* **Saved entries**
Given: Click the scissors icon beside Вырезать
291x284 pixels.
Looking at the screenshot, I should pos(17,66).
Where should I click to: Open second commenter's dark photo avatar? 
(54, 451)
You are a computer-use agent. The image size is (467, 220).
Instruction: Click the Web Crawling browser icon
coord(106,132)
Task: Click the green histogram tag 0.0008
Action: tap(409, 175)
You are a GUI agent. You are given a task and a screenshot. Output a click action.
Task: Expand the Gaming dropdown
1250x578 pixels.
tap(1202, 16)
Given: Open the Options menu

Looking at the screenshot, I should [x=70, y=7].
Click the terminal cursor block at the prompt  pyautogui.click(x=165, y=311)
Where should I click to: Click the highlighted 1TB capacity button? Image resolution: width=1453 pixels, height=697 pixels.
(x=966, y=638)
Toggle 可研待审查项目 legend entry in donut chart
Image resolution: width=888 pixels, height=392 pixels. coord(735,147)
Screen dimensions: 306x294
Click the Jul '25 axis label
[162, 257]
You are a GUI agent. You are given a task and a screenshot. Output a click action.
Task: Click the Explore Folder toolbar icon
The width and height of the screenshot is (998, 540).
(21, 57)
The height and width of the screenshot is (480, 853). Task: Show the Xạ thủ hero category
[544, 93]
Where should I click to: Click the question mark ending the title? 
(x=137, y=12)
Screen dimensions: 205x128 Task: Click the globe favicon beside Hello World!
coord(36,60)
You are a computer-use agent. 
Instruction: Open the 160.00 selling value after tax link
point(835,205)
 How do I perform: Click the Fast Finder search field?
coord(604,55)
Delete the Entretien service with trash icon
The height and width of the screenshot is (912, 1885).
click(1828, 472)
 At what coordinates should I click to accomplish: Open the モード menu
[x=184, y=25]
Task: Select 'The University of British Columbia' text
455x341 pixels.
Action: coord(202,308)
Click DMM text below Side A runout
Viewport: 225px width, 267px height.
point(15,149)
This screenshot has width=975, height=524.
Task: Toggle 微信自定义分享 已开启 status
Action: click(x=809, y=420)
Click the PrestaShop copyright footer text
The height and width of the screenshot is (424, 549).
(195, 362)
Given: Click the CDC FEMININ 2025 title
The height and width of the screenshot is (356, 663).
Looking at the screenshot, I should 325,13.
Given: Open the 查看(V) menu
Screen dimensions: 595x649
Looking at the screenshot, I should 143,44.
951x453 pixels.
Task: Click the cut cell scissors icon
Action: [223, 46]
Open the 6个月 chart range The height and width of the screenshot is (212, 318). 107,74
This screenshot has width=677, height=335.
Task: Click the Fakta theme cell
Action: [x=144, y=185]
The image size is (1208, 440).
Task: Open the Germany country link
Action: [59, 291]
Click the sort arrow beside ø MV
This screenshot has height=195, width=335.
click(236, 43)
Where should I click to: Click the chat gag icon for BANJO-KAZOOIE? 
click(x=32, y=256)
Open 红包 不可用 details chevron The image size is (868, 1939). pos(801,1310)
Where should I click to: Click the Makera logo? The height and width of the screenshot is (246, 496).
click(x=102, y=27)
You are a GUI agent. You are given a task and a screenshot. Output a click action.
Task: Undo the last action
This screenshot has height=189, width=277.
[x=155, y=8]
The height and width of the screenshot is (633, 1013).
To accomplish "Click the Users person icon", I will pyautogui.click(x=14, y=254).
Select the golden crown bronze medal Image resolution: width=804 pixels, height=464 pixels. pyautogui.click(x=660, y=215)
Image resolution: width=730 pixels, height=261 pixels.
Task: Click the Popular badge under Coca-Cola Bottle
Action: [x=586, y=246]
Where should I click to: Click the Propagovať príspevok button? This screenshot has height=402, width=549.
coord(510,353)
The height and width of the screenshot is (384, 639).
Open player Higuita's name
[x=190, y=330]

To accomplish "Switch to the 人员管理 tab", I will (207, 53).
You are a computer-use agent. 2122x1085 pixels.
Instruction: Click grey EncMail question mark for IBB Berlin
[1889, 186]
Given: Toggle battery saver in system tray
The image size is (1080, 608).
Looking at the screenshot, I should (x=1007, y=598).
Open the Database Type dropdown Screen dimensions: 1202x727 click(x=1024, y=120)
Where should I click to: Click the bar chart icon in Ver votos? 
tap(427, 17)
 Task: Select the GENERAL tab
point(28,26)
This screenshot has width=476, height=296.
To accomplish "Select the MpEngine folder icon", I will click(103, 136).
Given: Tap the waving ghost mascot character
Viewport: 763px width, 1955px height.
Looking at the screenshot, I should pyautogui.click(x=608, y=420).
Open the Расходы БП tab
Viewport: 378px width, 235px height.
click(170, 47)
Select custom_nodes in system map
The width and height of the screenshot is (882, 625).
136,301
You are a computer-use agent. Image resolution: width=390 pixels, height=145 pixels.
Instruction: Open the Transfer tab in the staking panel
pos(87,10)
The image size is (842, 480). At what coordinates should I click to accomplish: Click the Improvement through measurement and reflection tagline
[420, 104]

* **Work instructions**
Would you please set down the lines from the one with "Instruction: Click grey" to the end of the data above, exactly and without any other lines?

* **Answer to the exercise**
Instruction: Click grey EncMail question mark for IBB Berlin
[1889, 186]
Given: Toggle battery saver in system tray
The image size is (1080, 608).
Looking at the screenshot, I should (x=1007, y=598).
Open the Database Type dropdown Screen dimensions: 1202x727 click(x=1024, y=120)
Where should I click to: Click the bar chart icon in Ver votos? 
tap(427, 17)
 Task: Select the GENERAL tab
point(28,26)
This screenshot has width=476, height=296.
To accomplish "Select the MpEngine folder icon", I will click(103, 136).
Given: Tap the waving ghost mascot character
Viewport: 763px width, 1955px height.
Looking at the screenshot, I should pyautogui.click(x=608, y=420).
Open the Расходы БП tab
Viewport: 378px width, 235px height.
click(170, 47)
Select custom_nodes in system map
The width and height of the screenshot is (882, 625).
136,301
You are a computer-use agent. Image resolution: width=390 pixels, height=145 pixels.
Instruction: Open the Transfer tab in the staking panel
pos(87,10)
The image size is (842, 480). At what coordinates should I click to accomplish: Click the Improvement through measurement and reflection tagline
[420, 104]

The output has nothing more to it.